Se ne è accorto anche l'antitrust americano, se non sbaglio.

----------

## akiross

 *molesto wrote:*   

> scusa ma non vedo la fondatezza dell'equazione 
> 
>  registrare tanti brevetti = essere cattivi
> 
> IBM investe gran parte dei suoi utili in ricerca, e col brevettare le sue soluzioni fa in modo che altri non sfruttino ciò che lei ha scoperto.
> ...

 

Sono d'accordo. Inoltre si deve considerare l'utilizzo che si fa dei brevetti. Se chi brevetta il doppio click detiene il "titolo di primo pensatore del doppio click" mi sta bene, ma se deve fare causa a chi usa il doppio click...

----------

## randomaze

 *molesto wrote:*   

> è utilizzare la propria posizione dominante per abusare degli altri che fa pendere la bilancia dalla parte dei cattivi

 

La storia di IBM è costellata di queste situazioni.

Verso la fine degli anni 80 i PC IBM non usavano un normale bus standard ma una chiusissima architettura Microchannel, superiore allo standard di allora (ISA) ma inutilizzabile per chi non fosse IBM.

Nei primi anni 90 IBM voleva boicottare i sistemi PC compatibili con un nuovo sistema operativo 32bit da vendere solo in bundle con i propri PC.

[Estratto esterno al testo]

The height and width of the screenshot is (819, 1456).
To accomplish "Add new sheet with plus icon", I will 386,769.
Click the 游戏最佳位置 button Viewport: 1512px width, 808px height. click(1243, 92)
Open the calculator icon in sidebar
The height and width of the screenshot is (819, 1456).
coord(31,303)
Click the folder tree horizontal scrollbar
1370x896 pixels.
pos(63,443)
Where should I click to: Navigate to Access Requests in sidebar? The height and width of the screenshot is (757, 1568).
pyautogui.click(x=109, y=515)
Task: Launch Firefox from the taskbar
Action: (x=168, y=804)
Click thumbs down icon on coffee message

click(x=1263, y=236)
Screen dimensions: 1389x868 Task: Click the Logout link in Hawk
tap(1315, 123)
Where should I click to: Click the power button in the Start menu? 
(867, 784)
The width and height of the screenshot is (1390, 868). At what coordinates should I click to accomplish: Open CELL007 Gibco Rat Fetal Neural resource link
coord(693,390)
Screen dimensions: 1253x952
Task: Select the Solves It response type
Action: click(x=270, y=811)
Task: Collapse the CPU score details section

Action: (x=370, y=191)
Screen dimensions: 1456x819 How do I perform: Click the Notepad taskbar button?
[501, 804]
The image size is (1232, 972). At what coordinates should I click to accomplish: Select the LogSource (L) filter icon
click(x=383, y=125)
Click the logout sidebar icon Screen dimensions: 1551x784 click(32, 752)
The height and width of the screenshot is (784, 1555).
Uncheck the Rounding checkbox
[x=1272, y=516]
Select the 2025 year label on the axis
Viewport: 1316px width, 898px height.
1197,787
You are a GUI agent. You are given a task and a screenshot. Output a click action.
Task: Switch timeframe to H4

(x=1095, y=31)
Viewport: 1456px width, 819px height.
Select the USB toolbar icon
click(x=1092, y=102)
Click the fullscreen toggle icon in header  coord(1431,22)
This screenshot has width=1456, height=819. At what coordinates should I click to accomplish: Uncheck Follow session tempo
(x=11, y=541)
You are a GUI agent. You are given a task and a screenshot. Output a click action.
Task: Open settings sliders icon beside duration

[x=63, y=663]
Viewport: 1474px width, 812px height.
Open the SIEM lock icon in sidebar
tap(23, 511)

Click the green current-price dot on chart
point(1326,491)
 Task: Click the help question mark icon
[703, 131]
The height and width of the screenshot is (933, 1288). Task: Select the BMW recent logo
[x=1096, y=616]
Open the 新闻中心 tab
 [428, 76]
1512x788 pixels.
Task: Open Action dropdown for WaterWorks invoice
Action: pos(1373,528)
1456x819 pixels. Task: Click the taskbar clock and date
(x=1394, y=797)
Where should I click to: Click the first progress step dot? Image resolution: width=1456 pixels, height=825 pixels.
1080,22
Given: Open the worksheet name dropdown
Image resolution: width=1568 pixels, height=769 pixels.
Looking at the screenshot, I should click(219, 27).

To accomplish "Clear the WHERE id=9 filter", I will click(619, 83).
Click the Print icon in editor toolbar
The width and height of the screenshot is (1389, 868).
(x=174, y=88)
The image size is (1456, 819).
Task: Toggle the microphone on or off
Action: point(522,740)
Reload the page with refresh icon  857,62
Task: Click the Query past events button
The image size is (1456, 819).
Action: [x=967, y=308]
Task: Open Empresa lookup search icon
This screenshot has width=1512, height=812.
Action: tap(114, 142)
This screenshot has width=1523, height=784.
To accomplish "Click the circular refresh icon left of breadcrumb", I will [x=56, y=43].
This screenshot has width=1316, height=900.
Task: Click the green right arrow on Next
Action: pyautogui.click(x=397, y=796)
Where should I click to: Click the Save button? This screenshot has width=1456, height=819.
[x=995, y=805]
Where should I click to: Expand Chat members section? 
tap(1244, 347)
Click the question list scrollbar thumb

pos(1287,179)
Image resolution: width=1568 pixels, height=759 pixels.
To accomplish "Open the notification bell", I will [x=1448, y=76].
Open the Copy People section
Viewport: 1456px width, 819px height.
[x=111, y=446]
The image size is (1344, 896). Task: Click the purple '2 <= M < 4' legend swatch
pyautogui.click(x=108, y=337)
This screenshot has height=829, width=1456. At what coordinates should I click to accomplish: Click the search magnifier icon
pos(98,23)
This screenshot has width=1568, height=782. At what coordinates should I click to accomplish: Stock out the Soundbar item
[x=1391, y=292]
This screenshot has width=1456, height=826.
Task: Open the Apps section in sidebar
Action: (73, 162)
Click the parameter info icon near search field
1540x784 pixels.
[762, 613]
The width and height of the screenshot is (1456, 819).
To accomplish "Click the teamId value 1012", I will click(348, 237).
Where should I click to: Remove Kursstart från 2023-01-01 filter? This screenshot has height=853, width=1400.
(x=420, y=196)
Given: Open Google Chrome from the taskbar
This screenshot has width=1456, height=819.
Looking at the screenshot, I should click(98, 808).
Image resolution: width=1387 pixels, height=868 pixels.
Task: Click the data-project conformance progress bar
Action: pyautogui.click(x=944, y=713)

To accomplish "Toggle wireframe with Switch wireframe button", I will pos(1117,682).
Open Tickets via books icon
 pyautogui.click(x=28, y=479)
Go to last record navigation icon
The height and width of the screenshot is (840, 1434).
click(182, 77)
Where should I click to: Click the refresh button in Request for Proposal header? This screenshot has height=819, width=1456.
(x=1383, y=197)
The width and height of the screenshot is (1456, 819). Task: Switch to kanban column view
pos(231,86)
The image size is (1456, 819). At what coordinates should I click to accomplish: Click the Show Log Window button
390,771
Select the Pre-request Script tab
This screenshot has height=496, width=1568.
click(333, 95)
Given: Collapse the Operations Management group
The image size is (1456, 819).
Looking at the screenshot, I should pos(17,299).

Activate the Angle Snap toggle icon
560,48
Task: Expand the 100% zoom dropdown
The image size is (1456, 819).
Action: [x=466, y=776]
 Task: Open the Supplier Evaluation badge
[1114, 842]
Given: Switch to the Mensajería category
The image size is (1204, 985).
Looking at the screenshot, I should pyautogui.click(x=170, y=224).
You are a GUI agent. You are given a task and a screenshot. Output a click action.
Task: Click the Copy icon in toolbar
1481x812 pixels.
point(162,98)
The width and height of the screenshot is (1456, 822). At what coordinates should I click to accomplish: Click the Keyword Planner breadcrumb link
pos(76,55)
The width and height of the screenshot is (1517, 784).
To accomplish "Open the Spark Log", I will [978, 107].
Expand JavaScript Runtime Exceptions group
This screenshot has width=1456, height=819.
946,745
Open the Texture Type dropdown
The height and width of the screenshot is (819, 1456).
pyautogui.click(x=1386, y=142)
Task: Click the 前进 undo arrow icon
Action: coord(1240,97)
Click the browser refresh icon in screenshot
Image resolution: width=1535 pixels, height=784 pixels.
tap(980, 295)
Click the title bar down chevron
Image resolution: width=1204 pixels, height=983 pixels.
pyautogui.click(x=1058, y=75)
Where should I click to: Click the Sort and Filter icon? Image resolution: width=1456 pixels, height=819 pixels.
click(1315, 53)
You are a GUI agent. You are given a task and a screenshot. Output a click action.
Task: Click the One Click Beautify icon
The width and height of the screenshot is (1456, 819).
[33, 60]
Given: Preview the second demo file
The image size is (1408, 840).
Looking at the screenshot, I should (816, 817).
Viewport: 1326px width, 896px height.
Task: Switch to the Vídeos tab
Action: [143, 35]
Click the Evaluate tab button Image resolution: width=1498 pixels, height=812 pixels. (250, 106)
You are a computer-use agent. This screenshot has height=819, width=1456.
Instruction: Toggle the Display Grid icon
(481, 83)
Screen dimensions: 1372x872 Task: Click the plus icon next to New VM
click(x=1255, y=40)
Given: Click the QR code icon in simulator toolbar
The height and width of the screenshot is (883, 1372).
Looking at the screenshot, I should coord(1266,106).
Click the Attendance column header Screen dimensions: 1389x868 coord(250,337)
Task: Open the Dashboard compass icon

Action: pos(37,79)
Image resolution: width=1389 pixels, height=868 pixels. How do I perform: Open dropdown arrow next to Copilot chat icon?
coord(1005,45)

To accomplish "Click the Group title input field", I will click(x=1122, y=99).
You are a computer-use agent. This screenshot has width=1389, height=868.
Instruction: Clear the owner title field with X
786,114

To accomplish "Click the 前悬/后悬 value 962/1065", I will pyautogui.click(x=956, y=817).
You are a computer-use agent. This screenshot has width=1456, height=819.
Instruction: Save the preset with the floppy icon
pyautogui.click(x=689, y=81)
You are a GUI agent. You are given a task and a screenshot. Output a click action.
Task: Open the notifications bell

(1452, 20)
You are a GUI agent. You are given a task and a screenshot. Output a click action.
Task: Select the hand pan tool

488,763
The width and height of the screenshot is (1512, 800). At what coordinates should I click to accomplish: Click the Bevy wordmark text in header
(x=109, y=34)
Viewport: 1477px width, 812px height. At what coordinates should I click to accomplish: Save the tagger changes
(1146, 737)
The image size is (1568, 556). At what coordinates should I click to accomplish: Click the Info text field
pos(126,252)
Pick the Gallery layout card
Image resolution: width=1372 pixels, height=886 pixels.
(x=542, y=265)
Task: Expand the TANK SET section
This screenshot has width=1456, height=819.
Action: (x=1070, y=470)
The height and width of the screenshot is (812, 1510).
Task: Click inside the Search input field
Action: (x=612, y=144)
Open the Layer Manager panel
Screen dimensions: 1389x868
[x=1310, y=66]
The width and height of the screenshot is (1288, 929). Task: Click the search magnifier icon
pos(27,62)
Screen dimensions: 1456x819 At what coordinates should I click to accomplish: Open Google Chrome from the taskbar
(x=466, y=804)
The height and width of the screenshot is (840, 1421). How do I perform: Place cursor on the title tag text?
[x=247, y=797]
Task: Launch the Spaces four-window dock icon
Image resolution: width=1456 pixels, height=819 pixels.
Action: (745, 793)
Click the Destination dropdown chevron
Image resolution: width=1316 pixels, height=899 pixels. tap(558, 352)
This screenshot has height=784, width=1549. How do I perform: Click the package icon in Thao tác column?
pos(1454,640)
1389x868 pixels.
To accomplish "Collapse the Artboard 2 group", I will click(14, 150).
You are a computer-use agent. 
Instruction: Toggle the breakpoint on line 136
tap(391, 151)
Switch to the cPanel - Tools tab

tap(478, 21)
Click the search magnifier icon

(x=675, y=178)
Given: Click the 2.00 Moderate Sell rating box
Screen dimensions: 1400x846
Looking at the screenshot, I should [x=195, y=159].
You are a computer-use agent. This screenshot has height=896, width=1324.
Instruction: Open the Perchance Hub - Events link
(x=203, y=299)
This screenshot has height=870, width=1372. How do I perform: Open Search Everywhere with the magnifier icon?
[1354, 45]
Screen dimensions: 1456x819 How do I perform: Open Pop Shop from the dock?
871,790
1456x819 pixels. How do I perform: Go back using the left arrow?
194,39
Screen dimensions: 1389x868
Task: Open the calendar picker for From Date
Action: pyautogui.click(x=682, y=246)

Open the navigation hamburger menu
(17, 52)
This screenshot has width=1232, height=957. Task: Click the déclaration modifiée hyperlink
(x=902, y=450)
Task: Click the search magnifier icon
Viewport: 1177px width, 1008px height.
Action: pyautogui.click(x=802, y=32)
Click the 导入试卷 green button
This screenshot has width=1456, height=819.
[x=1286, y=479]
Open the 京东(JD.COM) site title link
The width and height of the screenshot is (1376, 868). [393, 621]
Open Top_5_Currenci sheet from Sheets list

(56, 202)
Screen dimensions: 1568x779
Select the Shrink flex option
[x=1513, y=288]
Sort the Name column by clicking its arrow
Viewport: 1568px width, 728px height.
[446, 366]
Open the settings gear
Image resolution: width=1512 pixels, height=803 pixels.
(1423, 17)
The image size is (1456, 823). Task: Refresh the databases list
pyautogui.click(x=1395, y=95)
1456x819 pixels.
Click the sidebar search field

La paladina Microsoft a quel punto ha rotto gli accordi con IBM e ha quindi dato il via a WinNT (calando poi gli obiettivi con i vari 9x) mentre IBM cercava di far andare OS/2.

Ergo, dal mio punto di vista dare fiducia incondizionata a IBM è una follia. Ma è vero che mi fido più di IBM che di Microsoft  :Rolling Eyes: 

----------

## gutter

 *randomaze wrote:*   

> 
> 
> [CUT]
> 
> Ergo, dal mio punto di vista dare fiducia incondizionata a IBM è una follia. Ma è vero che mi fido più di IBM che di Microsoft 

 

Concordo, con te. La storia (informatica) ci ha insegnato che IBM ha sempre cercato di imporsi nel mercato come sta facendo attualmente microsof (in maniera monopolista). L'attuale strategia aziendale nei confronti di Linux non è dovuta ad una simpatia nei confronti dell'open source ma piuttosto alla possibilità di ottenere un OS di buon livello (a costo zero) per i suoi server di fascia bassa.

----------

## lavish

 *randomaze wrote:*   

> 
> 
> [CUT]
> 
> Ergo, dal mio punto di vista dare fiducia incondizionata a IBM è una follia. Ma è vero che mi fido più di IBM che di Microsoft 

 

Quoto anche io

----------